Ten years ago, Robin Andersen recalls seeing the news coverage of events unfolding in New Orleans post-Hurricane Katrina, and being stunned.
There was the Yahoo story that captioned similar photos but identified a black victim as “looting” food and a white victim as “finding” food. There was the opinion column by The New York Times’ Maureen Dowd citing the city as “a snake pit of anarchy, death, looting, raping, marauding thugs.”
Andersen, professor of communication and media studies, knew something was not right with the reporting.
“Katrina was an extreme example of the media’s disaster myth coverage,” she said. “News outlets and police reports were focused on looting, rape, and themes of anarchy and chaos—all described with terrible vituperative language and portraying residents and victims as deviants and criminals. That was never true.”
A decade later, the exaggerated and often unfounded misreporting has been exposed thanks to multiple efforts, said Andersen. She points especially to Spike Lee’s documentary When the Levees Broke, the work of investigative journalist A.C. Thompson exposing the cover-up of a man shot by police, and an HBO show called Treme.
Examining Katrina Coverage
A new book by Andersen, to be published next year by Lexington Press, examines Treme as a critique of previous media narratives, through offering portrayals of the disaster through the eyes of its victims. The book focuses on how the show helped the full story of post-Katrina rise to the surface.
“Not many television programs can justify an entire book, but this one can,” said Andersen of the show, which is named for the New Orleans sixth-ward neighborhood that saw flooding and widespread damage. “With its diverse cast, Treme disrupts, undermines, debunks and transforms the disaster narrative of post-Katrina New Orleans.”
The show ran from 2010 to 2013 on HBO, following the lives of several post-Katrina New Orleans residents. It is the story of how the flooding devastated family and professional relationships, businesses, and emotional and physical health, and yet, how tradition and culture revived even the hardest-hit.

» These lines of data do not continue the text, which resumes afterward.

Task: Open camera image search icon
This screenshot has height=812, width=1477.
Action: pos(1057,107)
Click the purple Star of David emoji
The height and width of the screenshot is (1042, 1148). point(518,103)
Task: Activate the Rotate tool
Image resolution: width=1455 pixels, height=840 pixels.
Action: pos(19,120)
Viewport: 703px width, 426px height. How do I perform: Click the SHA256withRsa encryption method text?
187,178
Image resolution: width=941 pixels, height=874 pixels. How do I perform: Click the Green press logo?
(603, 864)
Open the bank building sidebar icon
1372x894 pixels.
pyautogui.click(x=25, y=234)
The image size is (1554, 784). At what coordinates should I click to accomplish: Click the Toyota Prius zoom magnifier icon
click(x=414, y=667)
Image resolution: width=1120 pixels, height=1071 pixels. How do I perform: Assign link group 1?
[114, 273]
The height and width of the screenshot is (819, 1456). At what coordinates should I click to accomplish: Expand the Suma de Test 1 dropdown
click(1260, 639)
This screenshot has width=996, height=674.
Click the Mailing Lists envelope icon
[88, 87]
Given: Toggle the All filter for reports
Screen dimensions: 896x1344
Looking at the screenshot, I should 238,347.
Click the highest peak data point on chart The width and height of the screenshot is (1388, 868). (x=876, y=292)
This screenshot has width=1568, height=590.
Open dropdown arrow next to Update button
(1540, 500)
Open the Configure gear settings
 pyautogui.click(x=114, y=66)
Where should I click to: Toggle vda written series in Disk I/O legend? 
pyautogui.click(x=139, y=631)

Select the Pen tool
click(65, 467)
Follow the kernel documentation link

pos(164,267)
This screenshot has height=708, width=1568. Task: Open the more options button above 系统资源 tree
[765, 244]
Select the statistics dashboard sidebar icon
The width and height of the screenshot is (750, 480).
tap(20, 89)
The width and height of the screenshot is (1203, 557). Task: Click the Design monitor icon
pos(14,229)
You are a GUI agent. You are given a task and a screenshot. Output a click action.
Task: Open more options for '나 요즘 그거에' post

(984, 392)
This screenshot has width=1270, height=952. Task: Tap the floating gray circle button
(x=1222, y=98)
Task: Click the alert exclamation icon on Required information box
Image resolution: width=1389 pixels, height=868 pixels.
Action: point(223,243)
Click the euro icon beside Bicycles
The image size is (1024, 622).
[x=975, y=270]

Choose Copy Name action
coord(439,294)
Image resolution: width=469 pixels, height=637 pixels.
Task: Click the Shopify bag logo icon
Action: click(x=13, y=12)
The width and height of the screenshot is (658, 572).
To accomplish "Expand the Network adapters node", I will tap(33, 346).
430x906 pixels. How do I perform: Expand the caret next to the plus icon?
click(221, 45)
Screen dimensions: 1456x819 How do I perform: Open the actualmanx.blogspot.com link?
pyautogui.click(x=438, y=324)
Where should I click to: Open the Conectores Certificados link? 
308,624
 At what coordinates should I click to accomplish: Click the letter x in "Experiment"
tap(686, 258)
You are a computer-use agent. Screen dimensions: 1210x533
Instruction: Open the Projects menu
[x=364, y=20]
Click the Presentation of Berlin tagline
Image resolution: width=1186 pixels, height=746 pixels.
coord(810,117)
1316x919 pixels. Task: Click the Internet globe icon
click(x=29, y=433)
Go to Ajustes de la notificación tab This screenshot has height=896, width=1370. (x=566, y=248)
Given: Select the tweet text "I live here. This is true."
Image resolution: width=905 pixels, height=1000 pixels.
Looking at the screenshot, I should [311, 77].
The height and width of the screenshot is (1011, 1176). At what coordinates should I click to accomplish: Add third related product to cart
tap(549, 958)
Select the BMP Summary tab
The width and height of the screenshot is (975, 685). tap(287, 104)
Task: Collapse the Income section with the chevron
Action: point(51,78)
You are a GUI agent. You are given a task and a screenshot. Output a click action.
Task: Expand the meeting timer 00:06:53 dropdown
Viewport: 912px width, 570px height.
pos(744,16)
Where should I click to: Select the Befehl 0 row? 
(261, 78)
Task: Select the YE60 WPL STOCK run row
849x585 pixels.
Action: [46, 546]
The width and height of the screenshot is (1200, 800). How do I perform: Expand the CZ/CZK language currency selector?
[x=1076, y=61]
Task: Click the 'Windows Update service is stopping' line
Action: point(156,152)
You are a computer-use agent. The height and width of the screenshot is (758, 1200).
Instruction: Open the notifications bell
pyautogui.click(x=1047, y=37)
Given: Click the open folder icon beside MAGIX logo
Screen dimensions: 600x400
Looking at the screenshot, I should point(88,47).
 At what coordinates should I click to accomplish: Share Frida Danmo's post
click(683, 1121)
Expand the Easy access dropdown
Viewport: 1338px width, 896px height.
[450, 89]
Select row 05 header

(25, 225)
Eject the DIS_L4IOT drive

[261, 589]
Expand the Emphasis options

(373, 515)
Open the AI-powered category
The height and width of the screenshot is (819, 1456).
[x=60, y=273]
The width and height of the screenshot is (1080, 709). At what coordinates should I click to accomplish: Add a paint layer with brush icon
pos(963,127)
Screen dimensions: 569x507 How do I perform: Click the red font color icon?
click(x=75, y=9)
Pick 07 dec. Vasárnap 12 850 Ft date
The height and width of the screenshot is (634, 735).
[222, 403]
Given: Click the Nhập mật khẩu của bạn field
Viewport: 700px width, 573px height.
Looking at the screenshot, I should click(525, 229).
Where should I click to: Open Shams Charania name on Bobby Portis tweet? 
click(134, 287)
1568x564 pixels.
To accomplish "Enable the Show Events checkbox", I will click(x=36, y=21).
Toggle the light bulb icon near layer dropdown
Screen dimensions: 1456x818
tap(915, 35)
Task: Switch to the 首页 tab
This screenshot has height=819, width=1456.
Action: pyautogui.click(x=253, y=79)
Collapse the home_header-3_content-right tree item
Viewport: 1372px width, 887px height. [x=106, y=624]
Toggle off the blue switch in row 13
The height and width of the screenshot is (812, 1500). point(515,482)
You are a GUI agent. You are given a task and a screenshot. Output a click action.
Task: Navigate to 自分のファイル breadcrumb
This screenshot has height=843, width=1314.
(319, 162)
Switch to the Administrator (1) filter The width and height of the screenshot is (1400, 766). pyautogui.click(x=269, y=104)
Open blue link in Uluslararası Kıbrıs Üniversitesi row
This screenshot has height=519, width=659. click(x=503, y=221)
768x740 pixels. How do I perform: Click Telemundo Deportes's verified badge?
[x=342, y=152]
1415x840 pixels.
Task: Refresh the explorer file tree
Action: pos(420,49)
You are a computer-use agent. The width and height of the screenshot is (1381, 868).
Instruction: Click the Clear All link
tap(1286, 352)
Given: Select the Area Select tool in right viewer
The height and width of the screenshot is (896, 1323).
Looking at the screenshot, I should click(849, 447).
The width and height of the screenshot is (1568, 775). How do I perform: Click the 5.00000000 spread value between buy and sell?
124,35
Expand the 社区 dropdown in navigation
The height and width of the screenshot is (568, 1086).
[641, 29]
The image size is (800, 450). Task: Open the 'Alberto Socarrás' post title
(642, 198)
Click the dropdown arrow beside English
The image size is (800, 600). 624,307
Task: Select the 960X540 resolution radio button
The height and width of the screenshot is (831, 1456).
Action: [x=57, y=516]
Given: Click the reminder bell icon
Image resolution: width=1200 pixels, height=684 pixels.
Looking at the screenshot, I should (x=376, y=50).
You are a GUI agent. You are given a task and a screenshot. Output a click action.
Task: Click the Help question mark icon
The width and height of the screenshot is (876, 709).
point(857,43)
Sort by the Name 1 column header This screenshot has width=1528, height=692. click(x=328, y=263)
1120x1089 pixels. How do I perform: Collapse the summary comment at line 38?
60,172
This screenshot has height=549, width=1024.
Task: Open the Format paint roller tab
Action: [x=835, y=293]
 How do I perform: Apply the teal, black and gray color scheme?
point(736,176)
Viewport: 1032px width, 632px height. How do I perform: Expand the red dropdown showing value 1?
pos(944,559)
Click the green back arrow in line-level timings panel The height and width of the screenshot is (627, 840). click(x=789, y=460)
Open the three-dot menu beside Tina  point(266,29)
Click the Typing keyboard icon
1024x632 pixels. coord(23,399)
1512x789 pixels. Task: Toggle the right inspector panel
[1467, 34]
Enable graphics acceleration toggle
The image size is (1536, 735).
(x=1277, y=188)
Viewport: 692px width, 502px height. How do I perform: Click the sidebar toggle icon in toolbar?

Andersen first heard about Treme through a lawyer friend working with Katrina victims on recovering paperwork on home ownership and other possessions to qualify for grant funding. The show was produced by David Simon and Eric Overmyer, the team behind HBO’s extremely realistic series, The Wire. In following the formula of their earlier production, they filmed Treme onsite and authenticated the experiences and culture of the inhabitants through music, food, and use of non-actor-locals as characters in the series.
One “strong redress” of initial media coverage, said Andersen, is when the character Creighton Bernette (a writer and professor played by John Goodman) throws a newscaster’s microphone into the river after listening to the reporter tell an international audience that the city is too ramshackle to rebuild. Another, in season three, is the discovery of a police murder and cover-up by investigative reporter L.P. Everett (played by Chris Coy and based on the real-life murder of Henry Glover).
“The show clearly wanted to set the record straight about the news coverage,” said Andersen. “They turn the disaster myth—in which the victims were criminalized—on its head.”
Humanizing Victims
Hurricane Katrina remains one of the century’s most devastating disasters. Approximately 1,800 people died and 182,000 homes were severely damaged when nearly 80 percent of New Orleans was flooded and rescue operations were slow and botched for weeks.
Treme, said Andersen, is an example of how a media-constructed crisis narrative can affect the nation’s ability to plan for future disasters.
It’s terrific television,” she said. “You go from a disaster myth coverage to a human perspective, told through the eyes of the victims of the storm. This allows the public to empathize, to feel compassion for the people on the ground, to say ‘If I were in that situation, I would feel that same way.’”
It is critical to tell the stories of disasters from the human perspective, said Andersen. Any humanitarian crisis needs support from a national and a global public, and the amount of that support is often determined based on the public’s ability to empathize with the victims.
“That is what Treme does—move the narrative from dehumanization of the victims to humanization,” said Andersen. “This may well be the program’s most important legacy and greatest cultural significance.”